Clinical characteristics,genetic variation,and inheritance of Mowat-Wilson syndrome in children

目的总结儿童Mowat-Wilson综合征(MWS)的临床特点,了解本病的基因变异和遗传情况。方法回顾性分析2017年1月—2022年12月南京医科大学附属南京儿童医院收治的8例MWS患儿的临床资料。结果8例患儿均有发育迟缓、特殊面容及先天性畸形(如先天性心脏病、骨骼发育畸形、先天性巨结肠、肾脏异常等)。患儿1的ZEB2基因上存在c.2350_c.2351insT(p.S784F*11)杂合移码变异,其父母均无该基因变异,为新生变异;患儿2的ZEB2基因上存在c.1150C>T(p.Q384*,831)杂合无义变异,其父母均无该基因变异,为新生变异;患儿3和患儿6的ZEB2基因均存在c.2073G>A(p.W691*,524)杂合无义变异,2例患儿父母均无该基因变异,为新生变异;患儿4的ZEB2基因上存在c.3179G>A(p.C1060Y)杂合错义变异,其父母均无该基因变异,为新生变异;患儿5的ZEB2基因上存在c.904C>T(p.R302*,913)杂合无义变异,其父母均无该基因变异,为新生变异;患儿7的ZEB2基因上存在c.2467(exon8)C>T(p.Q823*,392)杂合无义变异,其父母均无该基因变异,为新生变异;患儿8的ZEB2基因上存在c.1961A>C(p.D654A)杂合错义变异,变异来源尚不明确。有3种变异(p.C1060Y、p.D654A、p.Q823*,392)此前未见报道。按照ACMG指南,2种错义突变分别被评估为可能致病性变异(p.C1060Y)和意义不明变异(p.D654A),其余6种变异均被评级为致病性变异。结论MWS患儿的临床特点为智力发育迟缓、特殊面容、癫痫、矮小症及各种先天性畸形,慢性肾脏病表型为首次报道;遗传学特点为患儿ZEB2基因上存在杂合变异,多数变异为新生变异,少数变异来源不明确。

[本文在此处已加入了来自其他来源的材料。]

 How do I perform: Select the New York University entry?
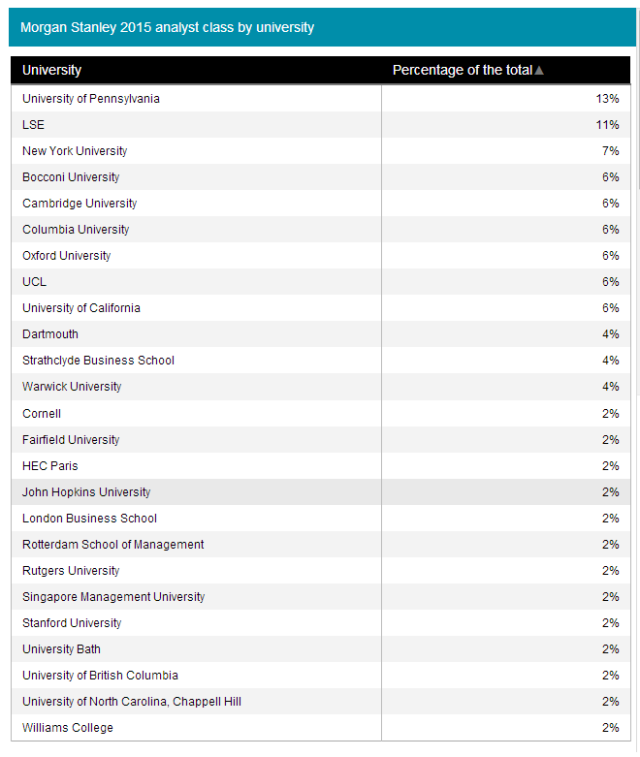75,151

Objective To summarize the clinical characteristics of Mowat-Wilson syndrome(MWS)in children,and to understand the genetic variation and inheritance of the disease.Methods The clinical data of 8 children with MWS admitted to Nanjing Children's Hospital Affiliated to Nanjing Medical University from January 2017 to December 2022 were analyzed retrospectively.Results Eight patients had developmental delay,unusual facies and congenital malformations(such as congenital heart disease,skeletal malformation,congenital megacolon,renal abnormalities,etc.).Patient 1 carried a de novo heterozygous frameshift variant of ZEB2 gene[c.2350_c.2351insT(p.S784F*11)],which was not found in his parents;patient 2 carried a de novo heterozygous nonsense variant in the ZEB2 gene[c.1150C>T(p.Q384*,831)],which was not found in his parents;a same heterozygous nonsense variant of ZEB2 gene was detected in patients 3 and 6[c.2073G>A(p.W691*,524)],while it was not found in their parents;patient 4 carried a de novo heterozygous missense variant in the ZEB2 gene[c.3179G>A(p.C1060Y)],which was not found in his parents;patient 5 carried a de novo heterozygous nonsense variant in the ZEB2 gene[c.904C>T(p.R302*,913)],which was not found in his parents;patient 7 carried a de novo heterozygous nonsense variant in the ZEB2 gene[c.2467C>T(p.Q823*,392)],which was not found in his parents;patient 8 had a heterozygous missense variation in the ZEB2 gene[c.1961A>C(p.D654A)],and the source of the variation was not clear.Three variants had not been reported previous-ly(p.C1060Y,p.D654A,and p.Q823*,392).According to the ACMG guidelines,two missense mutations were evaluat-ed as likely pathogenic(p.C1060Y)variants with unknown significance(p.D654A),while the remaining six variants were rated as pathogenic variants.Conclusions MWS patients are characterized by mental retardation,special facies,epilepsy,short stature and various congenital malformations.The phenotype of chronic kidney disease is reported for the first time.The genetic characteristics are heterozygous variations on ZEB2 gene,most of the variants are neonatal variants,and the origin of a few variants is unclear.